Provided records -
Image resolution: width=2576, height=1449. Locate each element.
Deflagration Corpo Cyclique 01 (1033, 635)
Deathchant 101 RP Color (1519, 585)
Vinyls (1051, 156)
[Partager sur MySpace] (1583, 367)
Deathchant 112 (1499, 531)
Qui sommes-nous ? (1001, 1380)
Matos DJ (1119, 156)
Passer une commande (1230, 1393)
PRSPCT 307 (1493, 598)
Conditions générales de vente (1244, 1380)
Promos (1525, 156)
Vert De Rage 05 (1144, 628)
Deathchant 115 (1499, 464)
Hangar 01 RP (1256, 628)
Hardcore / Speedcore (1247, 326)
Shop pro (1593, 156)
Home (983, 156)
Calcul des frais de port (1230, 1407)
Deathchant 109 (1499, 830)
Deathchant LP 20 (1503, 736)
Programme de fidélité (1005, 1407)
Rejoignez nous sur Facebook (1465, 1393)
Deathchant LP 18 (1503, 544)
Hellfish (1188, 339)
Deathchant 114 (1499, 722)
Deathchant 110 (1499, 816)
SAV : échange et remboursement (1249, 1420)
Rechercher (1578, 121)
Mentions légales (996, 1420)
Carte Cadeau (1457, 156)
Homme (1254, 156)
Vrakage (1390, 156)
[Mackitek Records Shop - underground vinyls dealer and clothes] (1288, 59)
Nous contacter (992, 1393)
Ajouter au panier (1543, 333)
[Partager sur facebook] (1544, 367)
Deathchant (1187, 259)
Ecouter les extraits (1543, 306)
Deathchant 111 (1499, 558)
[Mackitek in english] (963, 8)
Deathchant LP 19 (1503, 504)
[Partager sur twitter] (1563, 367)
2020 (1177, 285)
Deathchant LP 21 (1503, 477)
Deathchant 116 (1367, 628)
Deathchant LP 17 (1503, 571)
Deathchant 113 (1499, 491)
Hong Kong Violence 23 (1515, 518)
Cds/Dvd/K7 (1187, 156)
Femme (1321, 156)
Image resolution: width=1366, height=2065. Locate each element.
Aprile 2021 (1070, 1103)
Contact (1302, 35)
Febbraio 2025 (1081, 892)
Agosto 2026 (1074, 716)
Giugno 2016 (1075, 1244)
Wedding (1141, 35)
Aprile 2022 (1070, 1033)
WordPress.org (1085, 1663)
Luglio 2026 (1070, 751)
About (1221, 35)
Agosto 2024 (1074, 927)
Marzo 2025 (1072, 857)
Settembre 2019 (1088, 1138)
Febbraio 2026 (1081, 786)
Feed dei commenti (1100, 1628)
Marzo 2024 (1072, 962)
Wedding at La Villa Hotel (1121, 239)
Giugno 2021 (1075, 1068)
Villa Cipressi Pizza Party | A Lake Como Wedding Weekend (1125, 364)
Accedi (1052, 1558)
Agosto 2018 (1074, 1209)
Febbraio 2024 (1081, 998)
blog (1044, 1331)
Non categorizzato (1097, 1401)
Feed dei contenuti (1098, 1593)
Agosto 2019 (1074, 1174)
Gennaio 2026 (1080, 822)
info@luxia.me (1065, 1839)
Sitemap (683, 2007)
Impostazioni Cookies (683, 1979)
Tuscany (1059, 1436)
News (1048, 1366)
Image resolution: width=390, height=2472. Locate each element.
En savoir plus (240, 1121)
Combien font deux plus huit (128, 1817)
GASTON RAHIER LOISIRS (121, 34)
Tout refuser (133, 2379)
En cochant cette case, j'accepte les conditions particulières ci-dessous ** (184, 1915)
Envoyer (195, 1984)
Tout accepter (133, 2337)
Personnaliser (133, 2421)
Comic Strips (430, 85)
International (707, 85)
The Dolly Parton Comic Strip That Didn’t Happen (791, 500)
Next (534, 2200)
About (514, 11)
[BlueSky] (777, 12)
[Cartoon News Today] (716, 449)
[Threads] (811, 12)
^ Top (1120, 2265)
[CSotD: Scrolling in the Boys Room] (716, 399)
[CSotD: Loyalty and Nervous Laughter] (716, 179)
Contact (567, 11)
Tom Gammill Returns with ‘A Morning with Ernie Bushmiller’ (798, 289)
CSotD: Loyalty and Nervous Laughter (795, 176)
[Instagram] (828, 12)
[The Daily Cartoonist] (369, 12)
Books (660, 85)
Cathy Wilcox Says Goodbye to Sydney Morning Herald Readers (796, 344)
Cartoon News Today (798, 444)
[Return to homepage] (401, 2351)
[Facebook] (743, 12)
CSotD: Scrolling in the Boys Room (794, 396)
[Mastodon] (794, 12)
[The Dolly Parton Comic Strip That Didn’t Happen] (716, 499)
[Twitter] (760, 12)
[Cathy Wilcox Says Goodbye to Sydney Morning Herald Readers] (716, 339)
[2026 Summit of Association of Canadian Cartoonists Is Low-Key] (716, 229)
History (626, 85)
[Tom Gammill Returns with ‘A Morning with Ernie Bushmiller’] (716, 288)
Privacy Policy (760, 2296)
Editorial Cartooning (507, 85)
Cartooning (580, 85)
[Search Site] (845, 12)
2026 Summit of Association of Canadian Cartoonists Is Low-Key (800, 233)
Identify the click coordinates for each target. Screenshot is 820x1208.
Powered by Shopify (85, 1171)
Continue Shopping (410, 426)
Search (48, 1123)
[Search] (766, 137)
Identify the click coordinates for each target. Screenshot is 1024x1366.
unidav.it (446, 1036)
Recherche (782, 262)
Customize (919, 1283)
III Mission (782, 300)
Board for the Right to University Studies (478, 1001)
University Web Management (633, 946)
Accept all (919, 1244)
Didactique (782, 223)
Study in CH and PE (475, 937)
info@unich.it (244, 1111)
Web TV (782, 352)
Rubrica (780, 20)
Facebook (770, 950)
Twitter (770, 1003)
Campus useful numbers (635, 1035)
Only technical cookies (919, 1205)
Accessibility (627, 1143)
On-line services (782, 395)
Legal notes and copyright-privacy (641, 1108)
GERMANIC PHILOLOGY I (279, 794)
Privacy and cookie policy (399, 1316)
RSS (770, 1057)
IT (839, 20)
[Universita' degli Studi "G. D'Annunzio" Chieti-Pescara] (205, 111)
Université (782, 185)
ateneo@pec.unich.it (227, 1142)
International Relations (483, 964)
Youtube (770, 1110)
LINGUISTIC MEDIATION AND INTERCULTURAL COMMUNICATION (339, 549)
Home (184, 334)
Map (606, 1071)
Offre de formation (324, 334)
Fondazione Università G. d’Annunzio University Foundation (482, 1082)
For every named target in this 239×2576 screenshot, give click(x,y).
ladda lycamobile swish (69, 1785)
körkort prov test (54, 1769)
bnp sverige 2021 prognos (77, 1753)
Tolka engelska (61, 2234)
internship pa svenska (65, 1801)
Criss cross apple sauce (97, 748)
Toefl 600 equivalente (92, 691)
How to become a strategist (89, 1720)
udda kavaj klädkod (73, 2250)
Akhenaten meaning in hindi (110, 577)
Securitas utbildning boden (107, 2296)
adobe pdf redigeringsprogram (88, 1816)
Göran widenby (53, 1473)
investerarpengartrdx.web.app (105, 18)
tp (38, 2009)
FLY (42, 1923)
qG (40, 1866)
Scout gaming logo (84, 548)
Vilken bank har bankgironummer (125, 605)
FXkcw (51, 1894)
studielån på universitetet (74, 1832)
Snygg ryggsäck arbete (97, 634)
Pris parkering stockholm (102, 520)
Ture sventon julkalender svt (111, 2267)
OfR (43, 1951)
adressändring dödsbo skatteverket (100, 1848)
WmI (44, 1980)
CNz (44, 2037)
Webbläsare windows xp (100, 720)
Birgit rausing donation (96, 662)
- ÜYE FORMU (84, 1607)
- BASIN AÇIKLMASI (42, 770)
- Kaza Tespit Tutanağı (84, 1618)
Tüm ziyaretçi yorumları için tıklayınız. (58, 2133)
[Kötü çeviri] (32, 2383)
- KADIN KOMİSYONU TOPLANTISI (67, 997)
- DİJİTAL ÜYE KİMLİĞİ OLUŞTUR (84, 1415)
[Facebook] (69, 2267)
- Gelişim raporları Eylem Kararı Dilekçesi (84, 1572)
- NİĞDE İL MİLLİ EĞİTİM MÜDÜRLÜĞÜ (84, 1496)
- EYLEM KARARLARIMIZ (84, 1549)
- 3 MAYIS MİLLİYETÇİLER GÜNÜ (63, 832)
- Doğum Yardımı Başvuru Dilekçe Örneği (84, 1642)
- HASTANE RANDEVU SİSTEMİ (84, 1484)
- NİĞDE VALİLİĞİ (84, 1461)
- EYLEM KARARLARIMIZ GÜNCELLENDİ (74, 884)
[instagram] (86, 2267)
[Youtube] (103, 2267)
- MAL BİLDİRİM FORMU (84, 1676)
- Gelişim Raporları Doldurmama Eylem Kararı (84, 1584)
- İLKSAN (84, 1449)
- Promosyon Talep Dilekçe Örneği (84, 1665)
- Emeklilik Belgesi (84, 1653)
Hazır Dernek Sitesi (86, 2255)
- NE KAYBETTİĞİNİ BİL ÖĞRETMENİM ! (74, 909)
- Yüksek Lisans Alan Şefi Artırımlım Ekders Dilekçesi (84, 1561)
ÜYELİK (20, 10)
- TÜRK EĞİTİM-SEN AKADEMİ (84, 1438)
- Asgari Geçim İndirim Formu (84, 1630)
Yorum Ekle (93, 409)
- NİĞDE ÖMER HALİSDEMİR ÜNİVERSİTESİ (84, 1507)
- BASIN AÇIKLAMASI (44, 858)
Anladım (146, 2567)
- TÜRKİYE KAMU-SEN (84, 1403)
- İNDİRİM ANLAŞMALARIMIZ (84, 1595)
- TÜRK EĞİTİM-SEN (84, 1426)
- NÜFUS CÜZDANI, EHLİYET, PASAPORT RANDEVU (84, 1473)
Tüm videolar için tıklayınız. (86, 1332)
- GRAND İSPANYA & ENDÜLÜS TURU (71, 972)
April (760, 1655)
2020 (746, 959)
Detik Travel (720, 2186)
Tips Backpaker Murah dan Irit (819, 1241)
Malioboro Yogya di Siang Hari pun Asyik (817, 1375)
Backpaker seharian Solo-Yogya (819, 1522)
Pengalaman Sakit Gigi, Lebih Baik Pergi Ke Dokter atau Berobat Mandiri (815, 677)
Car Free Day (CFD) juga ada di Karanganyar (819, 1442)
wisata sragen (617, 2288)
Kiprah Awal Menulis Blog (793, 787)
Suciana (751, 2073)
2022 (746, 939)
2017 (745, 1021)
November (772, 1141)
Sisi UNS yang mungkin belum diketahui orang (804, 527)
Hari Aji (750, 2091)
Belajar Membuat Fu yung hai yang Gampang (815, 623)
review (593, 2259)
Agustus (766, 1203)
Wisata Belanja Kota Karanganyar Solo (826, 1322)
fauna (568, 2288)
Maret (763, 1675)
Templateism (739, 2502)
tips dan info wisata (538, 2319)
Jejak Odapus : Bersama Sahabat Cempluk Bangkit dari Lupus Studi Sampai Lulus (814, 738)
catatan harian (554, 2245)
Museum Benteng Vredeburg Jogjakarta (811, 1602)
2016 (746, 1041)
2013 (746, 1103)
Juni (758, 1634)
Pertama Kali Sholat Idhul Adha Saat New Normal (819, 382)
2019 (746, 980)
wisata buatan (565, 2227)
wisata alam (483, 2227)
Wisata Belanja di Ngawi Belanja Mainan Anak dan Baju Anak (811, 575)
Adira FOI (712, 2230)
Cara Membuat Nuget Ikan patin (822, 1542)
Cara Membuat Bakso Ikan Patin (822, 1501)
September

Work to be completed -
Begin at the line above that has "Readers (796, 344)" and stop after the line that has "[Search] (766, 137)", copying each line exactly and adding nothing else.

Your solution -
Cathy Wilcox Says Goodbye to Sydney Morning Herald Readers (796, 344)
Cartoon News Today (798, 444)
[Return to homepage] (401, 2351)
[Facebook] (743, 12)
CSotD: Scrolling in the Boys Room (794, 396)
[Mastodon] (794, 12)
[The Dolly Parton Comic Strip That Didn’t Happen] (716, 499)
[Twitter] (760, 12)
[Cathy Wilcox Says Goodbye to Sydney Morning Herald Readers] (716, 339)
[2026 Summit of Association of Canadian Cartoonists Is Low-Key] (716, 229)
History (626, 85)
[Tom Gammill Returns with ‘A Morning with Ernie Bushmiller’] (716, 288)
Privacy Policy (760, 2296)
Editorial Cartooning (507, 85)
Cartooning (580, 85)
[Search Site] (845, 12)
2026 Summit of Association of Canadian Cartoonists Is Low-Key (800, 233)
Identify the click coordinates for each target. Screenshot is 820x1208.
Powered by Shopify (85, 1171)
Continue Shopping (410, 426)
Search (48, 1123)
[Search] (766, 137)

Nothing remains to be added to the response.